====== Raw data

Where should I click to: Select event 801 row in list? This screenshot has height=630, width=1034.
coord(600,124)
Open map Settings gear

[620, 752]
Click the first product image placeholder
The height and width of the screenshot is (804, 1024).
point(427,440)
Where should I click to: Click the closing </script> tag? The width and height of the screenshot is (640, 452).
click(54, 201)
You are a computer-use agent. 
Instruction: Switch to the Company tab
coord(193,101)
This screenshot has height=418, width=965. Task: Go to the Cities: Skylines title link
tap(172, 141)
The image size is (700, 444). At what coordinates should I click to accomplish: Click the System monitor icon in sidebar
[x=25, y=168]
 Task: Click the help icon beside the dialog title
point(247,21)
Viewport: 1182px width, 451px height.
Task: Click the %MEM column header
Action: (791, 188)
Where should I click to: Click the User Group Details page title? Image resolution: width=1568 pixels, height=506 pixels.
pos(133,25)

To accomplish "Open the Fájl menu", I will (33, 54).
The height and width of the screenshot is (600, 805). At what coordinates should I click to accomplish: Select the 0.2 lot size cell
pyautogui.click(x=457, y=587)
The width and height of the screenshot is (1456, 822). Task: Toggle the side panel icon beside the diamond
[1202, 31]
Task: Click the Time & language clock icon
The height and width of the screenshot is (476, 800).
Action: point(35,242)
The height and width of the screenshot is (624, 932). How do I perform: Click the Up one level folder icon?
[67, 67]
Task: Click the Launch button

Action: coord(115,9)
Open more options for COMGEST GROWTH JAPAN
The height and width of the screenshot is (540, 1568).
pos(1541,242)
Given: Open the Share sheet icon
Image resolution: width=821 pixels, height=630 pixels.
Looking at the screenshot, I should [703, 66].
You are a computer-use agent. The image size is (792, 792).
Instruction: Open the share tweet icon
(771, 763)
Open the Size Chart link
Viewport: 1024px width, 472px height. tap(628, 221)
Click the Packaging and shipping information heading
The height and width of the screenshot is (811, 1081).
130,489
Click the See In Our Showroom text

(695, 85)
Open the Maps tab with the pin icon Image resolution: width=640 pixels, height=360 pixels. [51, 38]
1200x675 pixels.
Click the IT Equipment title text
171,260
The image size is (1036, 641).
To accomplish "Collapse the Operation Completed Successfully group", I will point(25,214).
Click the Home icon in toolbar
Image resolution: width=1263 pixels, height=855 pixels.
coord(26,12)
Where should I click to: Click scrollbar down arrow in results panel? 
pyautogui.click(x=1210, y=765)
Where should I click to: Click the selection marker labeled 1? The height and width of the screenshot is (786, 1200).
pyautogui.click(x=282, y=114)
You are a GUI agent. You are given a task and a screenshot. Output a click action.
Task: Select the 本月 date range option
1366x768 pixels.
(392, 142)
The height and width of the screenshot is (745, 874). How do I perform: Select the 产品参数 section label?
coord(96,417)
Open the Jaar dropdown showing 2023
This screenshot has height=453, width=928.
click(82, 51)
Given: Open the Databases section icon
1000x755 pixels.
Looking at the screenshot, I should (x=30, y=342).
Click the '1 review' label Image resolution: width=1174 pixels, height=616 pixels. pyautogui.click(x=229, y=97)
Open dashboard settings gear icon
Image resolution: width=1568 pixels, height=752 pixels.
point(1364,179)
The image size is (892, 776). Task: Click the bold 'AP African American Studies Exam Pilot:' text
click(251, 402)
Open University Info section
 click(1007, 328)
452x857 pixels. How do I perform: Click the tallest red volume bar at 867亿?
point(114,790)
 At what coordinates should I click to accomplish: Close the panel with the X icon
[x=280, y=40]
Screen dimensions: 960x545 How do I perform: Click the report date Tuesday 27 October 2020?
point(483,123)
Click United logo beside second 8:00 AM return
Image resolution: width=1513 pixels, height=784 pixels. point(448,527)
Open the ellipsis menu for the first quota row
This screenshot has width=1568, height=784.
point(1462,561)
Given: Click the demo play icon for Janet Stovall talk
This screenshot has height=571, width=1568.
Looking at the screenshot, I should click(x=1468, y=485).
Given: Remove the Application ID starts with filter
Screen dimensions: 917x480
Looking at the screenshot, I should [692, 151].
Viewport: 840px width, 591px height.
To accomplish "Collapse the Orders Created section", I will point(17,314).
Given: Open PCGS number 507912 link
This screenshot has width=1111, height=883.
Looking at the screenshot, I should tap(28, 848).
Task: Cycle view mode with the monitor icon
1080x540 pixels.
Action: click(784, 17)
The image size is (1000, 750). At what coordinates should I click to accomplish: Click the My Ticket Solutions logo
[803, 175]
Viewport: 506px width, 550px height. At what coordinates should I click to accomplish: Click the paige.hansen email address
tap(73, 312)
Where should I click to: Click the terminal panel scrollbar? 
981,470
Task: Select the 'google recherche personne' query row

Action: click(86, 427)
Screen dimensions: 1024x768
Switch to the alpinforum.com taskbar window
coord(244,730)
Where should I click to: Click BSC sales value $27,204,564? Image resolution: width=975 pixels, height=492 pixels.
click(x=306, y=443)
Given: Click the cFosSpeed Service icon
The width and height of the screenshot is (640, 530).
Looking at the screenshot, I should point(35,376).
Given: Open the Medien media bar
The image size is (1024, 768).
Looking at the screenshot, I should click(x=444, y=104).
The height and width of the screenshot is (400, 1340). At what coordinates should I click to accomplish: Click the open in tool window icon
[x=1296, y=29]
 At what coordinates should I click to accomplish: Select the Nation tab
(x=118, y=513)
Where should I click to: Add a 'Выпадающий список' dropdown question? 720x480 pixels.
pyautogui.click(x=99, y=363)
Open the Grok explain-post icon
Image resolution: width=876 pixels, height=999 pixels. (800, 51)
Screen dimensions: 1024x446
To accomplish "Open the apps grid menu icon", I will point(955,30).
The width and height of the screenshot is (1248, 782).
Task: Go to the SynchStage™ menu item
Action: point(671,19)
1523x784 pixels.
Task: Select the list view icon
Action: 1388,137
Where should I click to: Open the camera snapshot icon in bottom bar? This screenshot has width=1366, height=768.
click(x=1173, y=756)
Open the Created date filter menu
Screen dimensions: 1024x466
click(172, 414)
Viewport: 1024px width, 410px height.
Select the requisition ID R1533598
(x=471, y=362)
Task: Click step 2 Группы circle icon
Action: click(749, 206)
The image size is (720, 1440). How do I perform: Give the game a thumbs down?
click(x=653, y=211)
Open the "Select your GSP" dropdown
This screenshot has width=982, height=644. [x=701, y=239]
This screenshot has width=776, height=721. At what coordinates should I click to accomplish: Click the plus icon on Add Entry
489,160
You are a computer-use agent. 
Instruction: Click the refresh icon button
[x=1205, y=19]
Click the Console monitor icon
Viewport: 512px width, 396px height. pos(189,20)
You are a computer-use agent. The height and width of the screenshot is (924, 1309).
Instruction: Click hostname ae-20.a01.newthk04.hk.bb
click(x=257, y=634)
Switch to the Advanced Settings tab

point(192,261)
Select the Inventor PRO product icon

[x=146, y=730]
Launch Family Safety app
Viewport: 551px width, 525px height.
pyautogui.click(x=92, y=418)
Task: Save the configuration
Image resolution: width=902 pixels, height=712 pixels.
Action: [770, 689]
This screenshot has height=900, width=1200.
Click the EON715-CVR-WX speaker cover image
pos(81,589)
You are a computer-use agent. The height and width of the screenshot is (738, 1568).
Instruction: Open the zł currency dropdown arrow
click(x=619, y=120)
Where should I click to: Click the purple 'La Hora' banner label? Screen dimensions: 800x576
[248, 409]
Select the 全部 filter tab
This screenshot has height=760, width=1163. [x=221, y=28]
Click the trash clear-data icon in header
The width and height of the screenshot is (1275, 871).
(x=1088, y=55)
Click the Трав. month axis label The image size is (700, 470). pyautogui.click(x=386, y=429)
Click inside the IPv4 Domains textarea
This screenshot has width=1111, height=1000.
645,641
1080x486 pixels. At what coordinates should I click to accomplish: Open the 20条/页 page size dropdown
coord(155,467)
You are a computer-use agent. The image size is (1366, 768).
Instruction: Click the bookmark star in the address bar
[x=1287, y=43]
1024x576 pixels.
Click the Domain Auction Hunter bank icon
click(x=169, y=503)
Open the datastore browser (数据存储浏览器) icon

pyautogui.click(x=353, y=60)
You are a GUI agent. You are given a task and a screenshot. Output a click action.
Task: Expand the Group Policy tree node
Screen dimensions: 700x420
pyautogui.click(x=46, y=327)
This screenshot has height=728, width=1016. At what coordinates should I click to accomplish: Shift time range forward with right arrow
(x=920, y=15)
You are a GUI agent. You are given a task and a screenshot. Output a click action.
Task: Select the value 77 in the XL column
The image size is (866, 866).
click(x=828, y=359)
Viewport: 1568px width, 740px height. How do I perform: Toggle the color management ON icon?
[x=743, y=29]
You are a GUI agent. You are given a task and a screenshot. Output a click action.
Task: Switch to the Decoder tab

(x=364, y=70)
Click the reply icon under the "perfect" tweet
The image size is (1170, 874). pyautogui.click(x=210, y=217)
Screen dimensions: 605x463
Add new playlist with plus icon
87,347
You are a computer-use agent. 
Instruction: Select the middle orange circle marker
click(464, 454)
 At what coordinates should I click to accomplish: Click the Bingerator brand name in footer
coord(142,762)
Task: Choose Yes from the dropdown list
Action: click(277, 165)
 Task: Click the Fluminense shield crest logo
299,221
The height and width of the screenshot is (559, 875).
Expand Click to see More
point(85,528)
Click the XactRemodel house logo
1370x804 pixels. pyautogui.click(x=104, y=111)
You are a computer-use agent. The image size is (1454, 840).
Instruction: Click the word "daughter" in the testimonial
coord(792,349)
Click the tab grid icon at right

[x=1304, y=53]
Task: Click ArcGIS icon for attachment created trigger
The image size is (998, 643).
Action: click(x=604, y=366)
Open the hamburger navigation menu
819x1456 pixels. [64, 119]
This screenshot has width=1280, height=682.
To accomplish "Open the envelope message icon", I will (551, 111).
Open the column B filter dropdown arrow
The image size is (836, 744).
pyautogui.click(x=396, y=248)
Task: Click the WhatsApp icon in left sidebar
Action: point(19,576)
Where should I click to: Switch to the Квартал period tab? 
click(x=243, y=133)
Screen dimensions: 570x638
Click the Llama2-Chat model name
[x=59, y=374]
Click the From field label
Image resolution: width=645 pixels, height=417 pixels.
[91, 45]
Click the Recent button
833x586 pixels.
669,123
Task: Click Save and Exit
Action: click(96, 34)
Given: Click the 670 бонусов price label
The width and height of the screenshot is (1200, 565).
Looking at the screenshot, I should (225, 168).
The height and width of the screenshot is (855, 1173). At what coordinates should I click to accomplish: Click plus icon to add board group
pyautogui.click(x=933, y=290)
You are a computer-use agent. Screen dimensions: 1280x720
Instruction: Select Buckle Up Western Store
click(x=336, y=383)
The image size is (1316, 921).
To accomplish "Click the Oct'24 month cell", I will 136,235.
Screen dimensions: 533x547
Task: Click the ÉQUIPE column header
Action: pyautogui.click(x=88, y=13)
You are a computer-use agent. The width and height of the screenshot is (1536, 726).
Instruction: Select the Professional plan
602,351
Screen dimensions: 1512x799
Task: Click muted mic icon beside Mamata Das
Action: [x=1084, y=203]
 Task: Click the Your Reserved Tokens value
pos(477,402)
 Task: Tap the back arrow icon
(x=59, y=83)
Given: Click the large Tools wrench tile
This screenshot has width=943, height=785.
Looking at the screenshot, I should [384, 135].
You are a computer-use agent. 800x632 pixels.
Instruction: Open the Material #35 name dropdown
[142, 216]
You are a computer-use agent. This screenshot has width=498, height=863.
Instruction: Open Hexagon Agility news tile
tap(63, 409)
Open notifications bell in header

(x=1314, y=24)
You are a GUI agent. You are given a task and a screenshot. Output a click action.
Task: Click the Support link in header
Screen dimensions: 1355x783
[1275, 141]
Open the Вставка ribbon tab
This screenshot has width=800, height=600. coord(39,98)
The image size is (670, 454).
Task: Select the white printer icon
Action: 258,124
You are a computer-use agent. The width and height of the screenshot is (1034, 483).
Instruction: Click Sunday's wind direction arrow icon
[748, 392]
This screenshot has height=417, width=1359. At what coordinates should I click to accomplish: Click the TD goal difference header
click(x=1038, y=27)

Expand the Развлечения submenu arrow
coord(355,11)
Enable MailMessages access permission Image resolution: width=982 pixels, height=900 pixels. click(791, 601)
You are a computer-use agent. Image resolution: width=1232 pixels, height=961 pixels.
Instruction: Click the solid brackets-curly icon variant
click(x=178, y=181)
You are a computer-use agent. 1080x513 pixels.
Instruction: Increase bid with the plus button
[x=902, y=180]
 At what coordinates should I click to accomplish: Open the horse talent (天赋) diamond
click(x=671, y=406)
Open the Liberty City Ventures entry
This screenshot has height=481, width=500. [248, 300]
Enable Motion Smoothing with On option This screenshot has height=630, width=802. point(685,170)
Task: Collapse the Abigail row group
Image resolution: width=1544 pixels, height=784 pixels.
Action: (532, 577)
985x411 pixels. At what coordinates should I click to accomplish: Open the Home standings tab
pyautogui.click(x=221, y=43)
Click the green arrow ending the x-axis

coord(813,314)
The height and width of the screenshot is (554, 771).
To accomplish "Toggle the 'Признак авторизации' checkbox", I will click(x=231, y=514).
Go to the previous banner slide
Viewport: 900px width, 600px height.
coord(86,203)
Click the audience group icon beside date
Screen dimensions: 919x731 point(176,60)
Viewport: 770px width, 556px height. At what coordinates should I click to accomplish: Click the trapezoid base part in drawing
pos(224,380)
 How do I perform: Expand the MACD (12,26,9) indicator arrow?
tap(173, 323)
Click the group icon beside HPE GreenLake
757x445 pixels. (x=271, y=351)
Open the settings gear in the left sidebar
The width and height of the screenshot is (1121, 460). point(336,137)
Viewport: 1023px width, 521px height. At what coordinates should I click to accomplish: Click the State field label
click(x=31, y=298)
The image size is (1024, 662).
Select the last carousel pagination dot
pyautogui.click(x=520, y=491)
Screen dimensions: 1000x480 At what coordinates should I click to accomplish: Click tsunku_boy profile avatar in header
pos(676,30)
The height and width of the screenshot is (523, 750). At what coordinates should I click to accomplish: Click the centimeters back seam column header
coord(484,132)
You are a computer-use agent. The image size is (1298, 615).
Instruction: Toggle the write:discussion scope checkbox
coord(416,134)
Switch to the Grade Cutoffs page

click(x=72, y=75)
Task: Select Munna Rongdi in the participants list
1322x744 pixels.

============

List every line above that contains the word "Enable".

Enable MailMessages access permission Image resolution: width=982 pixels, height=900 pixels. click(791, 601)
Enable Motion Smoothing with On option This screenshot has height=630, width=802. point(685,170)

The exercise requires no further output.